- Your instructions
Reproduce, exactly as they appear, the line containing "Terms of Service (342, 2335)" and every line after it, ending with the last line of the records.

- Information provided
━━━━━━━━━━

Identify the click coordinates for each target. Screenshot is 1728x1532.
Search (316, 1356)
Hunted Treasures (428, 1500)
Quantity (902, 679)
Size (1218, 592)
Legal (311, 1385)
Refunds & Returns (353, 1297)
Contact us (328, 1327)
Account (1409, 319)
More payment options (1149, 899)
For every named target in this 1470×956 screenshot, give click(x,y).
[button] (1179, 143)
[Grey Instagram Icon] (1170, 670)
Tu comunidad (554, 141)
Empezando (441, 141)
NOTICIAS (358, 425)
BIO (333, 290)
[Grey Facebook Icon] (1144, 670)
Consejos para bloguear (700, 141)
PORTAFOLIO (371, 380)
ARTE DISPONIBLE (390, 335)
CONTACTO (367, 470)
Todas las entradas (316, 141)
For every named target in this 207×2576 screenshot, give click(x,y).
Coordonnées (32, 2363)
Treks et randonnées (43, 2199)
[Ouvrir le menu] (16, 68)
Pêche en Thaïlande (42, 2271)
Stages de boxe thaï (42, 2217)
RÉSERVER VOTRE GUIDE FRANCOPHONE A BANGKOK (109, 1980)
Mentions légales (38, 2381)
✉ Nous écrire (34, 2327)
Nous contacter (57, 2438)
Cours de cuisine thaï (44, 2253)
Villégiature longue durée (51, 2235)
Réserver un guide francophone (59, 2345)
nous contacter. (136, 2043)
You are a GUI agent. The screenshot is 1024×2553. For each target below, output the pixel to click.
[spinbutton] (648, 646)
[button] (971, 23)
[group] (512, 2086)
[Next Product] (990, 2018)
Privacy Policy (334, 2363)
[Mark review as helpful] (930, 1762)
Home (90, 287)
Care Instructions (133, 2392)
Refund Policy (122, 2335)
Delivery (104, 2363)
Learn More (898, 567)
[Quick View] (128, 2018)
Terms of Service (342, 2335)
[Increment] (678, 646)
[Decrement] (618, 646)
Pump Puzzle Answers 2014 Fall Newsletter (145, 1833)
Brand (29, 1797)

━━━━━━━━━━

- Result of this exercise
Terms of Service (342, 2335)
[Increment] (678, 646)
[Decrement] (618, 646)
Pump Puzzle Answers 2014 Fall Newsletter (145, 1833)
Brand (29, 1797)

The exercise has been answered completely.